Stored data entries
══════════════════════════════

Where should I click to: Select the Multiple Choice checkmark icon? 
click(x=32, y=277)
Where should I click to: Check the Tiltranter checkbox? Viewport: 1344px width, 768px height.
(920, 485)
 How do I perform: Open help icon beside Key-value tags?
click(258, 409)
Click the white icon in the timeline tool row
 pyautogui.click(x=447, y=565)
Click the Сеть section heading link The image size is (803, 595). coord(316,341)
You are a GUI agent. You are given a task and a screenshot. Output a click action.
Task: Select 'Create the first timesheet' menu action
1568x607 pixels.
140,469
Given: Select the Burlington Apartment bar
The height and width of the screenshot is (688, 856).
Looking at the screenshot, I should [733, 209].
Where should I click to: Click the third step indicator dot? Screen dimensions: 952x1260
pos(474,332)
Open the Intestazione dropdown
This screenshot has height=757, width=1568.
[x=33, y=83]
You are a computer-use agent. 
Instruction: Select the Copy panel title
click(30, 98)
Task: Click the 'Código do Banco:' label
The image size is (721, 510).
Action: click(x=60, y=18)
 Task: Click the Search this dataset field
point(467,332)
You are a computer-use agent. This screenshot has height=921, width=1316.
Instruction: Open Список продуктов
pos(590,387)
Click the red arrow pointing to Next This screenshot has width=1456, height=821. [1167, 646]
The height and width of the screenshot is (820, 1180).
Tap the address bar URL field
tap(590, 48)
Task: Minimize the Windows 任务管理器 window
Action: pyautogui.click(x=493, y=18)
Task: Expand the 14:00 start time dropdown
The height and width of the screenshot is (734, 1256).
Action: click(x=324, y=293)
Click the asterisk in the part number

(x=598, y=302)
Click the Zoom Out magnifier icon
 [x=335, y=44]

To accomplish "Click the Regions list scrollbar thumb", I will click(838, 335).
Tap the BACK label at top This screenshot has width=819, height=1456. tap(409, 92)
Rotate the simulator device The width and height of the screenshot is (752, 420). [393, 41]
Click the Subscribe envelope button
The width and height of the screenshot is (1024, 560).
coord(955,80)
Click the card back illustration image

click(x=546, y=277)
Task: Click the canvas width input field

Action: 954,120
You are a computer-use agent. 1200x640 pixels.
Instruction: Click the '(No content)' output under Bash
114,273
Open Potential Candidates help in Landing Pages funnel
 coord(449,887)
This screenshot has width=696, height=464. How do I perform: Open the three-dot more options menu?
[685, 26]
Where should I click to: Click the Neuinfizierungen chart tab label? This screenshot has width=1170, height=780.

══════════════════════════════

- EXERCISE DETAILS:
Your task is to write out, exactly, the line that holds "Instruction: Open Список продуктов" and every line after it until the records end.

- SOLUTION FOR THIS TASK:
Instruction: Open Список продуктов
pos(590,387)
Click the red arrow pointing to Next This screenshot has width=1456, height=821. [1167, 646]
The height and width of the screenshot is (820, 1180).
Tap the address bar URL field
tap(590, 48)
Task: Minimize the Windows 任务管理器 window
Action: pyautogui.click(x=493, y=18)
Task: Expand the 14:00 start time dropdown
The height and width of the screenshot is (734, 1256).
Action: click(x=324, y=293)
Click the asterisk in the part number

(x=598, y=302)
Click the Zoom Out magnifier icon
 [x=335, y=44]

To accomplish "Click the Regions list scrollbar thumb", I will click(838, 335).
Tap the BACK label at top This screenshot has width=819, height=1456. tap(409, 92)
Rotate the simulator device The width and height of the screenshot is (752, 420). [393, 41]
Click the Subscribe envelope button
The width and height of the screenshot is (1024, 560).
coord(955,80)
Click the card back illustration image

click(x=546, y=277)
Task: Click the canvas width input field

Action: 954,120
You are a computer-use agent. 1200x640 pixels.
Instruction: Click the '(No content)' output under Bash
114,273
Open Potential Candidates help in Landing Pages funnel
 coord(449,887)
This screenshot has width=696, height=464. How do I perform: Open the three-dot more options menu?
[685, 26]
Where should I click to: Click the Neuinfizierungen chart tab label? This screenshot has width=1170, height=780.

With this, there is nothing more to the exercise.